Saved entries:

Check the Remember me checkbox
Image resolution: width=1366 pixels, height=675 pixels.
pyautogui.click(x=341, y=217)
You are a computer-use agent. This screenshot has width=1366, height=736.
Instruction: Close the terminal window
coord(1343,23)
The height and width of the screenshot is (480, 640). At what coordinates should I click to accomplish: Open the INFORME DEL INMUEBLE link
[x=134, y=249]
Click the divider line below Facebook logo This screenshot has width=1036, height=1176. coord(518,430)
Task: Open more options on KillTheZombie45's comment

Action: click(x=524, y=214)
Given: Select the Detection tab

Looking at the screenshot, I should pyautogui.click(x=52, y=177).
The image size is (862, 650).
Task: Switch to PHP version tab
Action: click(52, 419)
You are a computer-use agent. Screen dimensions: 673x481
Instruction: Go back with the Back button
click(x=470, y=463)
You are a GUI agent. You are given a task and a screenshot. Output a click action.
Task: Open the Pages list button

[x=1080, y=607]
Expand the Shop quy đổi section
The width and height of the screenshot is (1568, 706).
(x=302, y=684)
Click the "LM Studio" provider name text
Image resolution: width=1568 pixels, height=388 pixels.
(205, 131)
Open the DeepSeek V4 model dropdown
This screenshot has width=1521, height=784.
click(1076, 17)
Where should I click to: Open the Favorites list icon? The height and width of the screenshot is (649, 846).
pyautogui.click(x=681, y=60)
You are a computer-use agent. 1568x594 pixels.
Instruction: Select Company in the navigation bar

» **Exercise requirements**:
The lines to output run from the one containing "Task: Open the Pages list button" to the last line of the entries; give them back exactly.

» **Result for this task**:
Task: Open the Pages list button

[x=1080, y=607]
Expand the Shop quy đổi section
The width and height of the screenshot is (1568, 706).
(x=302, y=684)
Click the "LM Studio" provider name text
Image resolution: width=1568 pixels, height=388 pixels.
(205, 131)
Open the DeepSeek V4 model dropdown
This screenshot has width=1521, height=784.
click(1076, 17)
Where should I click to: Open the Favorites list icon? The height and width of the screenshot is (649, 846).
pyautogui.click(x=681, y=60)
You are a computer-use agent. 1568x594 pixels.
Instruction: Select Company in the navigation bar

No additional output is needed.